→ Work to complete
The lines wanted run from the first one below through the one with "591x438 pixels.". Return them exactly.

→ Recorded information
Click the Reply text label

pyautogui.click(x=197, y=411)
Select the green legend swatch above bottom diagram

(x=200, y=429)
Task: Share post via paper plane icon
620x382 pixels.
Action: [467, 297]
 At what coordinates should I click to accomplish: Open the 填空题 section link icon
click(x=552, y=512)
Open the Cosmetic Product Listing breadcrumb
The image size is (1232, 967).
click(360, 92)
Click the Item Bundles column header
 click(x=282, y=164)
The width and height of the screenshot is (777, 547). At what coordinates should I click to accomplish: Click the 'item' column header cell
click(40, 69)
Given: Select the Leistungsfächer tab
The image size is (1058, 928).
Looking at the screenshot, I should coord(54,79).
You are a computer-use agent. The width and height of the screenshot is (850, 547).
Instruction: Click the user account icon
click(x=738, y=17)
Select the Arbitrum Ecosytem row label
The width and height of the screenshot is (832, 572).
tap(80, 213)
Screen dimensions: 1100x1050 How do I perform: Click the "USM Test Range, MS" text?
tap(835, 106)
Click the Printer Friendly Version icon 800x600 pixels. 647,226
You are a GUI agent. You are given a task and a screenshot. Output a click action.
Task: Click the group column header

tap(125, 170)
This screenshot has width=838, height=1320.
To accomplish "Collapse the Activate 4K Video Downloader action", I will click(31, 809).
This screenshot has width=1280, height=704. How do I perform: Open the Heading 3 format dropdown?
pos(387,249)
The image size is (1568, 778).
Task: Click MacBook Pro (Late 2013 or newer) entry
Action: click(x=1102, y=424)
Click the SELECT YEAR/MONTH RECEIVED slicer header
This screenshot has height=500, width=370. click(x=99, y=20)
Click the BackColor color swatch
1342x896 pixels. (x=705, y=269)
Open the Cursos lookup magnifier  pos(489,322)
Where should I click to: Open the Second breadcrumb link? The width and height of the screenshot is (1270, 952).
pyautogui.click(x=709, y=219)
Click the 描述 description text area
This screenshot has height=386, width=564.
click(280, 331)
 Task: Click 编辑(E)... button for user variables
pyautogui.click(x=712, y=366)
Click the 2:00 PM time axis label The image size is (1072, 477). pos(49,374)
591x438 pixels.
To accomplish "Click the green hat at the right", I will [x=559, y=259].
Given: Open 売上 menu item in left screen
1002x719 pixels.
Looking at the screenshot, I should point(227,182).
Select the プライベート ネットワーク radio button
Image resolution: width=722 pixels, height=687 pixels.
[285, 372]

→ Task answer
Click the Reply text label

pyautogui.click(x=197, y=411)
Select the green legend swatch above bottom diagram

(x=200, y=429)
Task: Share post via paper plane icon
620x382 pixels.
Action: [467, 297]
 At what coordinates should I click to accomplish: Open the 填空题 section link icon
click(x=552, y=512)
Open the Cosmetic Product Listing breadcrumb
The image size is (1232, 967).
click(360, 92)
Click the Item Bundles column header
 click(x=282, y=164)
The width and height of the screenshot is (777, 547). At what coordinates should I click to accomplish: Click the 'item' column header cell
click(40, 69)
Given: Select the Leistungsfächer tab
The image size is (1058, 928).
Looking at the screenshot, I should coord(54,79).
You are a computer-use agent. The width and height of the screenshot is (850, 547).
Instruction: Click the user account icon
click(x=738, y=17)
Select the Arbitrum Ecosytem row label
The width and height of the screenshot is (832, 572).
tap(80, 213)
Screen dimensions: 1100x1050 How do I perform: Click the "USM Test Range, MS" text?
tap(835, 106)
Click the Printer Friendly Version icon 800x600 pixels. 647,226
You are a GUI agent. You are given a task and a screenshot. Output a click action.
Task: Click the group column header

tap(125, 170)
This screenshot has width=838, height=1320.
To accomplish "Collapse the Activate 4K Video Downloader action", I will click(31, 809).
This screenshot has width=1280, height=704. How do I perform: Open the Heading 3 format dropdown?
pos(387,249)
The image size is (1568, 778).
Task: Click MacBook Pro (Late 2013 or newer) entry
Action: click(x=1102, y=424)
Click the SELECT YEAR/MONTH RECEIVED slicer header
This screenshot has height=500, width=370. click(x=99, y=20)
Click the BackColor color swatch
1342x896 pixels. (x=705, y=269)
Open the Cursos lookup magnifier  pos(489,322)
Where should I click to: Open the Second breadcrumb link? The width and height of the screenshot is (1270, 952).
pyautogui.click(x=709, y=219)
Click the 描述 description text area
This screenshot has height=386, width=564.
click(280, 331)
 Task: Click 编辑(E)... button for user variables
pyautogui.click(x=712, y=366)
Click the 2:00 PM time axis label The image size is (1072, 477). pos(49,374)
591x438 pixels.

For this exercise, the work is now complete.